New Study: Walmart Scammed American Taxpayers for $104 Million by Giving Executives Obscene Bonuses

This just in: Walmart used a tax loophole to get you and me to pay millions to executive fatcats in undeserved bonuses. How do you like that?

You probably don't like it at all, because you know that on top of that, you also fork over your tax dollars to maintain the company's system of low wages, which require Medicaid, food stamps, and other public assistance to sustain workers who do not earn enough to live on. Not to mention what you pay to maintain the roads and infrastructure Walmart uses to do business. Or what you pay to educate its workforce through public schools. Etc, etc. etc.

Walmart workers can't afford to feed their children, but things are sure different at the top of the Walmart food chain, where executives gobble up stratospheric sums for doing a piss-poor job.

According to a new report by the Institute for Policy Studies (IPS) and Americans for Tax Fairness (ATF) Walmart managed to finagle $104 million in taxpayer subsidies over a six-year period due to tax deductions for “performance-based” executive compensation. Eight top executives were able to rake in more than $298 million in “performance pay” that was fully tax deductible.
The report release comes just days before Walmart’s annual shareholder meeting on Friday, June 6.

Walmart, the study reveals, was able to lower its federal tax payments by $40 million because of obscene pay packages awarded to just one executive — recently retired CEO Michael Duke. Duke took in $116 million in stock options and other performance-based compensation between 2009 and 2014. Of course, his "performance" included presiding over a slump in sales and repeated revelations of worker abuse that have damaged Walmart's reputation. But in the surreal world of corporate America, a corporate CEO can get rich running a company into the ground.
The report, "Walmart’s Executive Bonuses Cost Taxpayers Millions", finds that Walmart’s $104 million in tax savings was made possible by a loophole in U.S. tax law that allows companies to deduct unlimited amounts for performance-based compensation. Ironically, the loophole was created through a 1993 reform meant to discourage excessive executive compensation by capping the amount corporations can deduct from their income taxes for executive pay at no more than $1 million per executive.

But the law backfired: It tore open a giant loophole by exempting stock options and other so-called “performance pay” from the cap.  
“When Walmart gets a $104 million tax break for giving its executives outrageous pay packages, the rest of us pick up the tab,” said Frank Clemente, executive director at Americans for Tax Fairness. “With this tax loophole, the bigger the executive bonuses the less Walmart pays in taxes. This is truly one of the most perverse loopholes of all time.”
“Subsidies for executive bonuses come at a huge social cost,” said Sarah Anderson, Global Economy Project Director at the Institute for Policy Studies. “The $104 million in tax subsidies for Walmart’s executive pay over the past six years would have been enough, for example, to cover the cost of providing free lunches for 33,000 children. What’s even more outrageous is that this is a company that pays its workers so little that many of them must rely on such public assistance programs.”

“When large corporations pay multimillion dollar bonuses to executives subsidized by taxpayers, then small businesses and families must pay more,” said Rep. Lloyd Doggett (D-TX), author of a bill that would close the CEO loophole. “Publicly held companies like Walmart can continue paying their executives multimillion dollar bonuses; just don’t expect the American taxpayer to pick up your tab. It makes no sense for working families to subsidize those making nearly 300 times the average worker.”
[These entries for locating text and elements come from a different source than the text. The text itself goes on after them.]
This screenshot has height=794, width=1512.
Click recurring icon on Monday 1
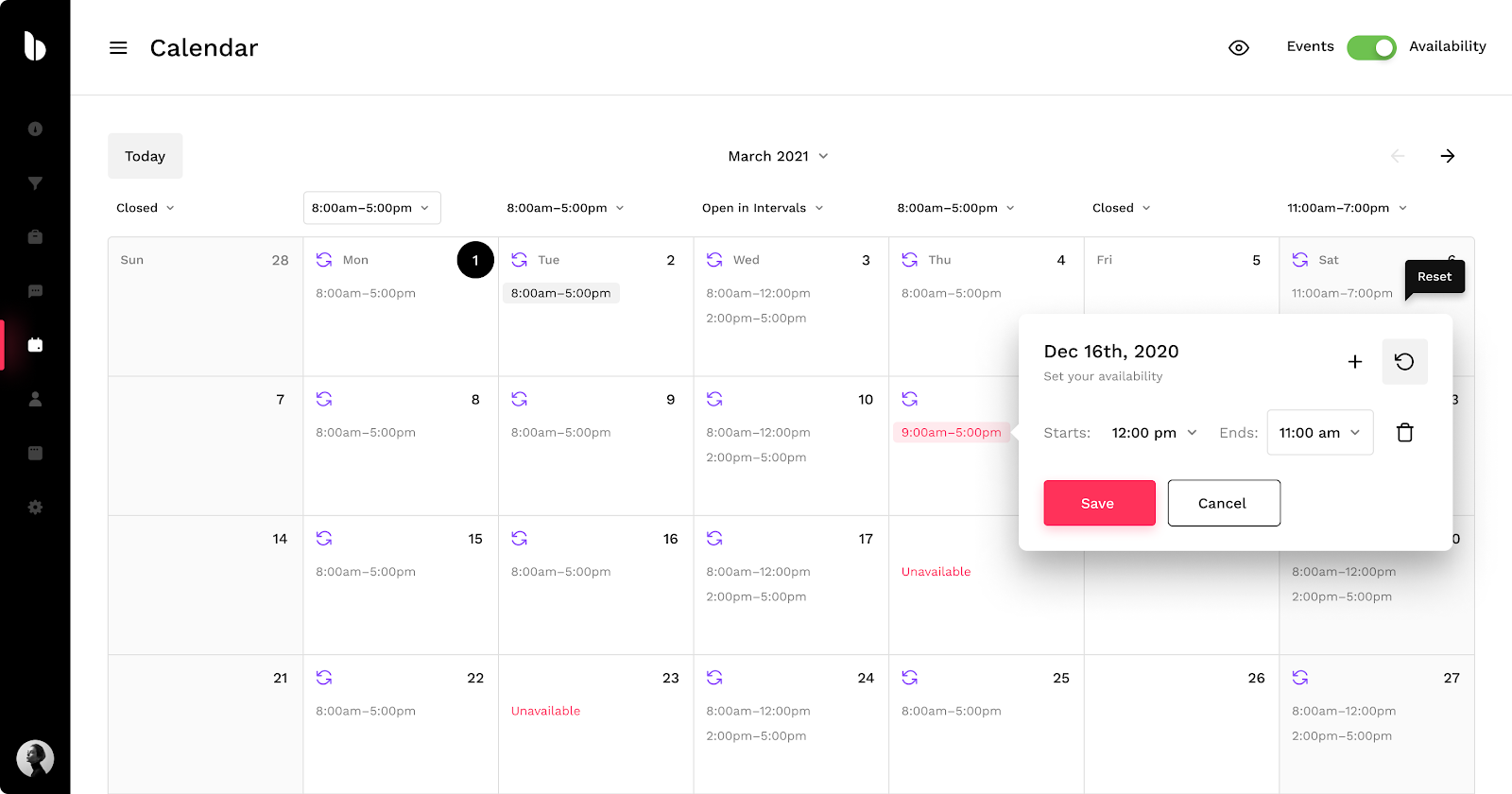point(324,260)
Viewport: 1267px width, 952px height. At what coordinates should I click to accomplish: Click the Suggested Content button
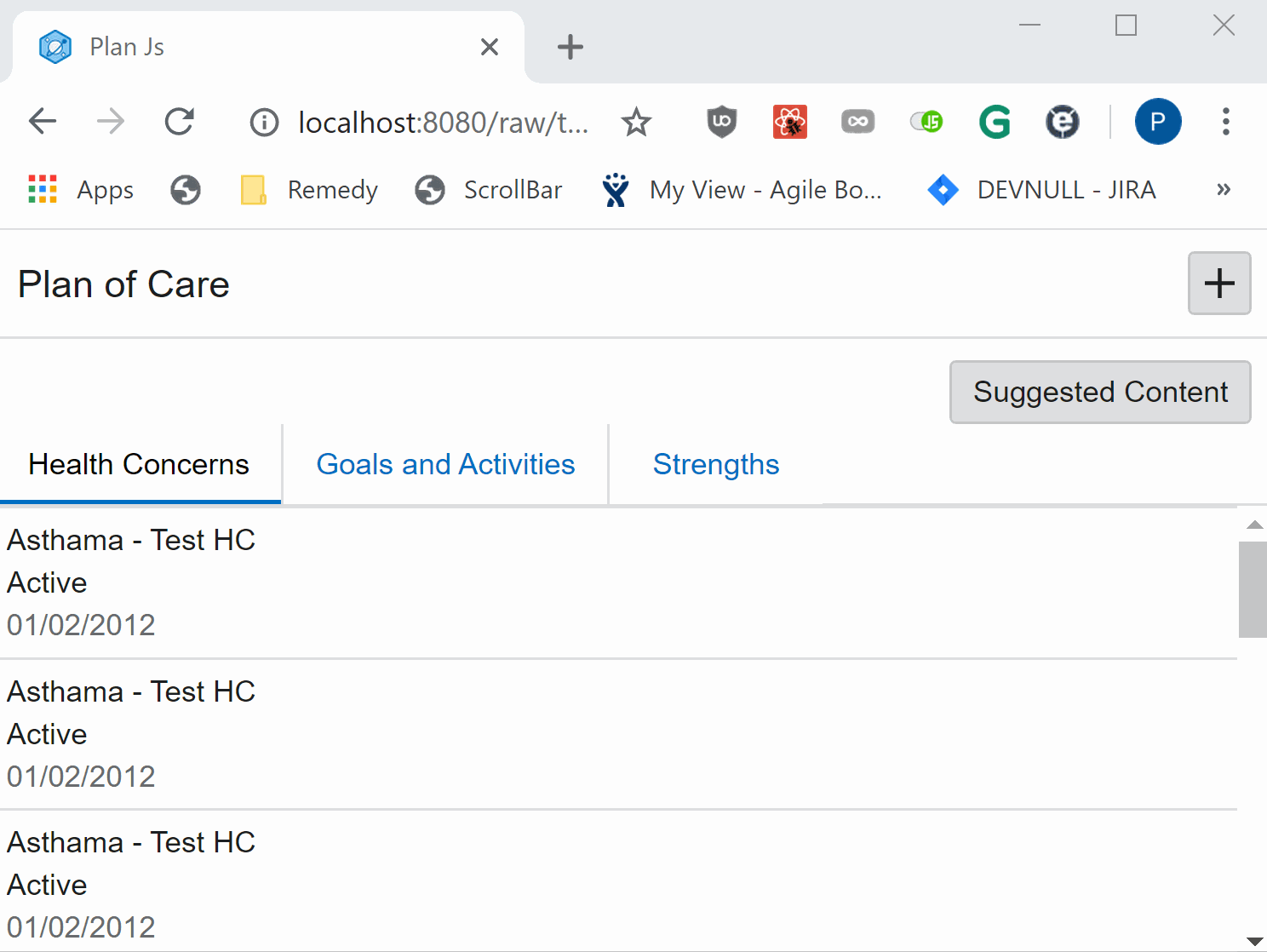pos(1099,392)
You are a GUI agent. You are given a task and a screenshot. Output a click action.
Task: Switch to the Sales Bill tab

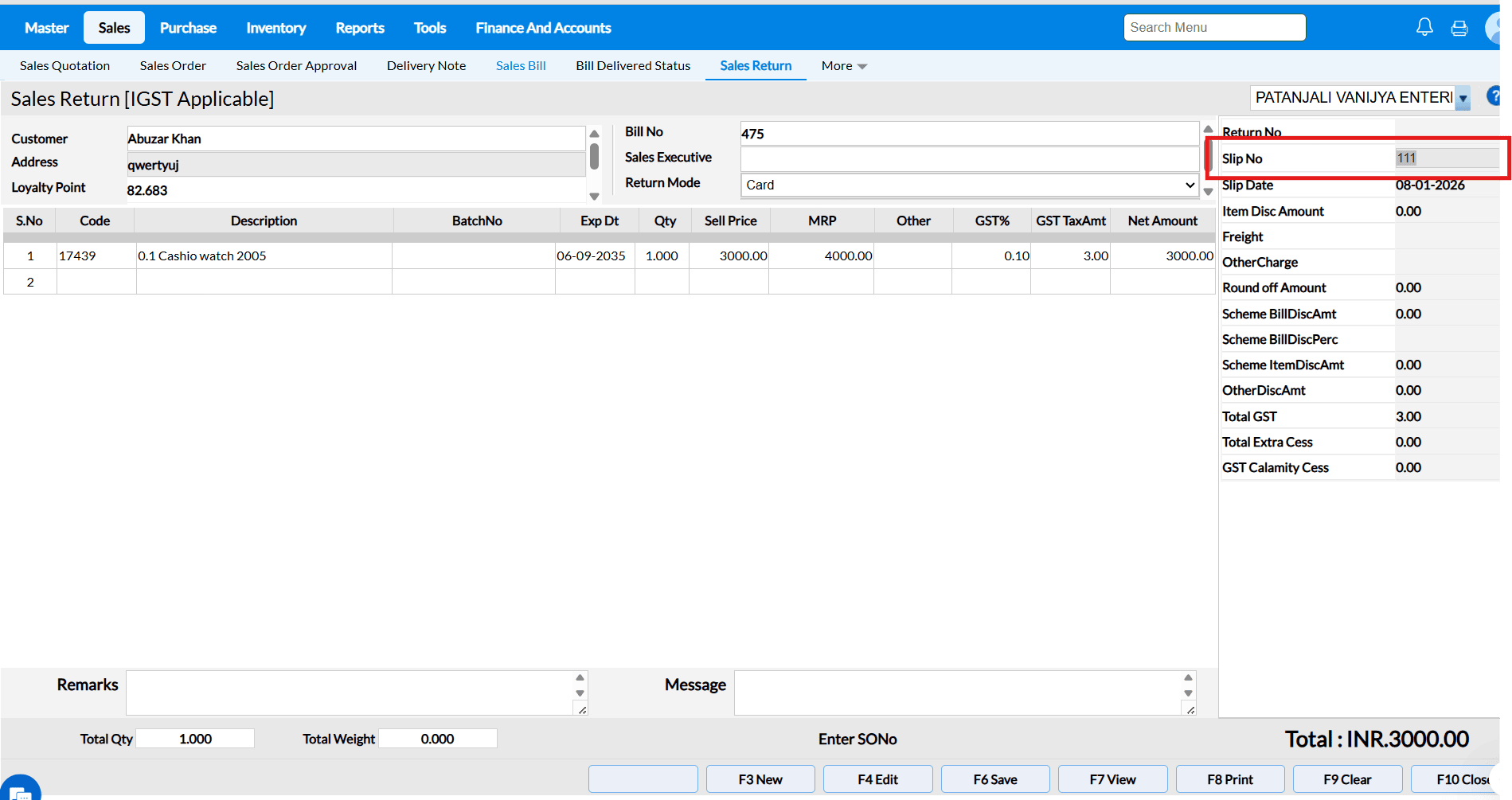tap(521, 66)
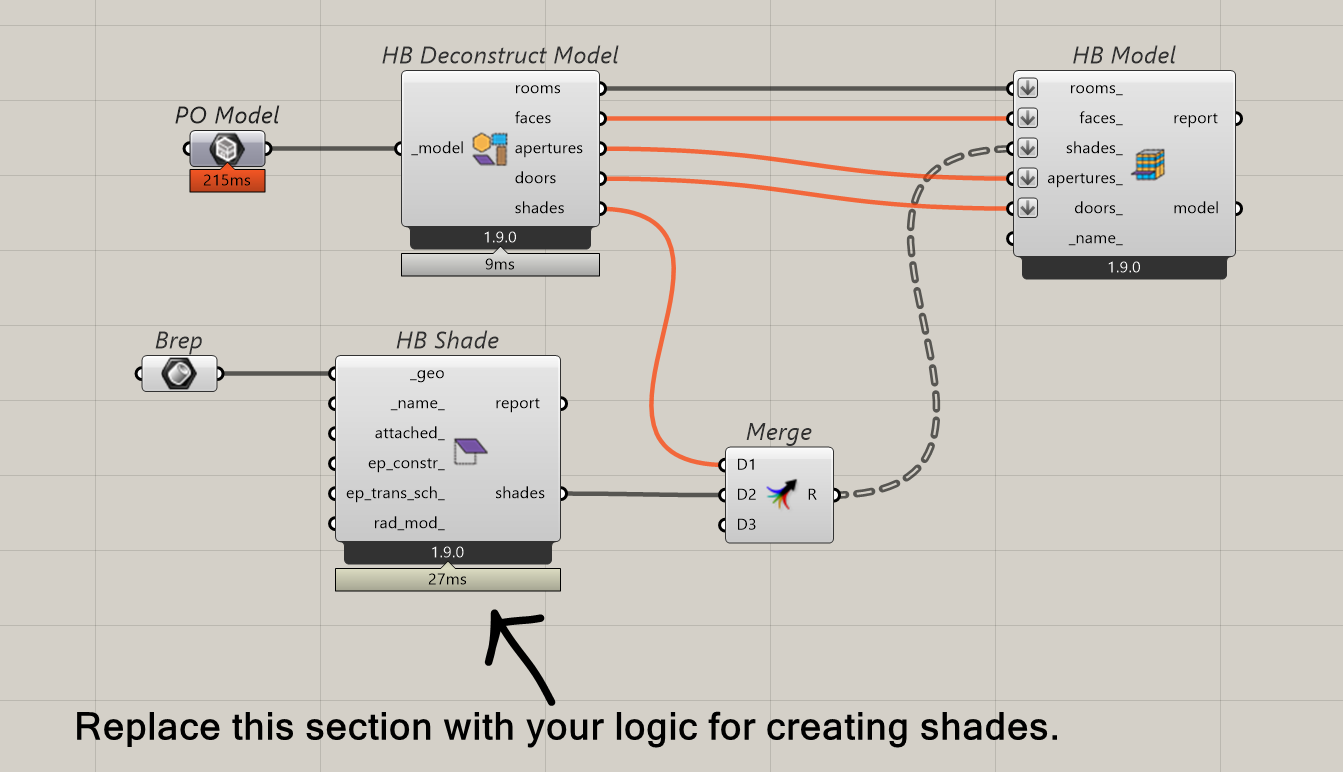The height and width of the screenshot is (772, 1343).
Task: Click the down-arrow icon beside shades_ input
Action: coord(1028,148)
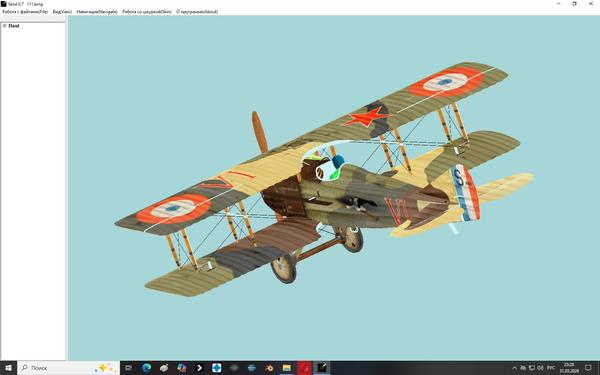Show hidden system tray icons

[514, 368]
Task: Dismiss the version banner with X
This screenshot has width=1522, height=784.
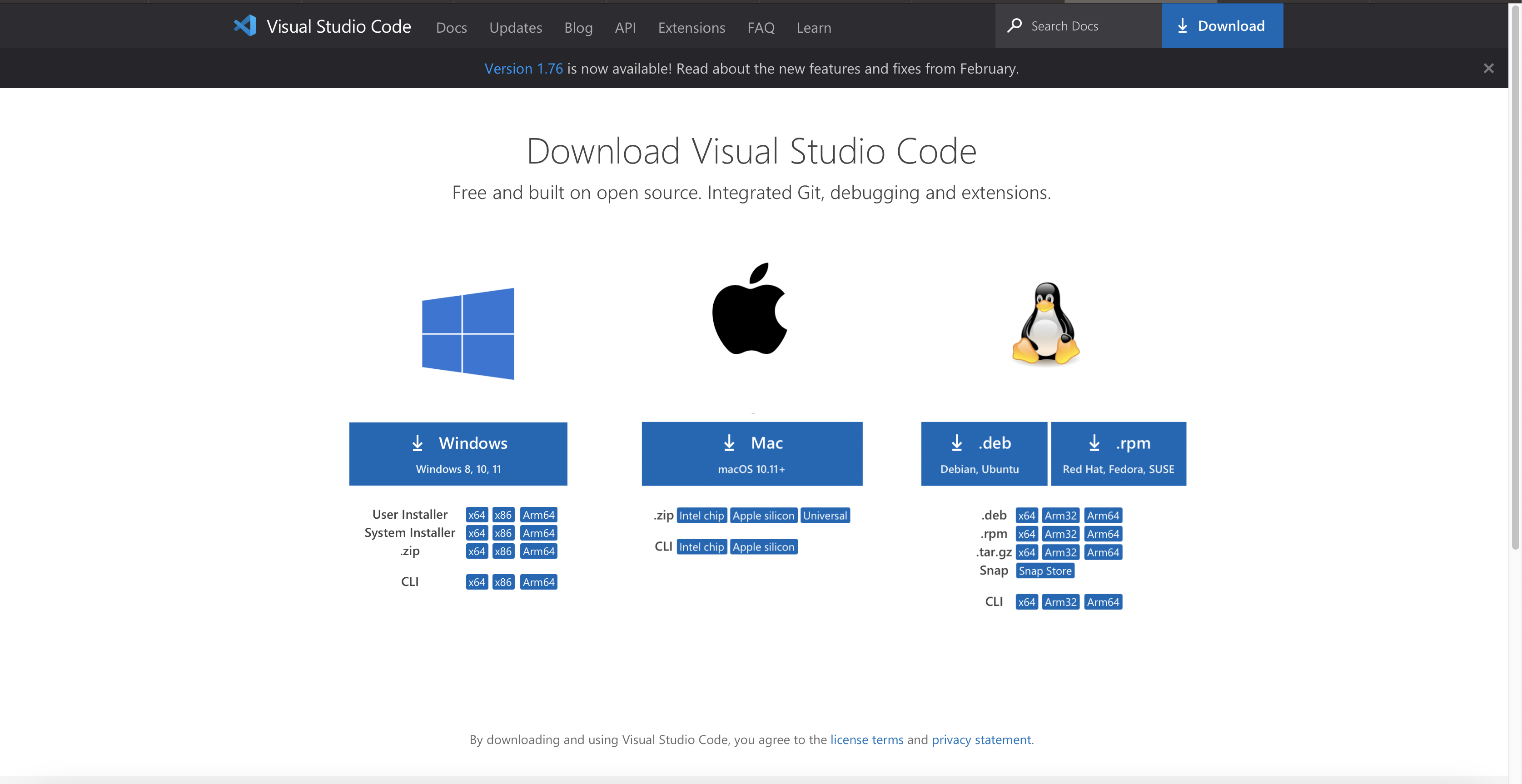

If the “CEO bonus pay loophole” were closed, taxpayers would save $50 billion over 10 years, according to the Joint Committee on Taxation. In the U.S. House of Representatives, Rep. Doggett (D-TX) has introduced the Stop Subsidizing Multimillion Dollar Corporate Bonuses Act (H.R. 3970). Sen. Jack Reed (D-RI) and Sen. Richard Blumenthal (D-CT) have introduced identical legislation (S. 1476) in the U.S. Senate.
The joint ATF-IPS report follows recent work on related issues by both organizations—Walmart on Tax Day: How Taxpayers Subsidize America’s Biggest Employer and Richest Family (April 2014) by Americans for Tax Fairness, and Restaurant Industry Pay: Taxpayers' Double Burden(April 2014) by the Institute for Policy Studies.

Basically, Walmart is a giant parasite, sucking on the American taxpayer to reward executives and steer the country toward even more dangerous inequality and instability.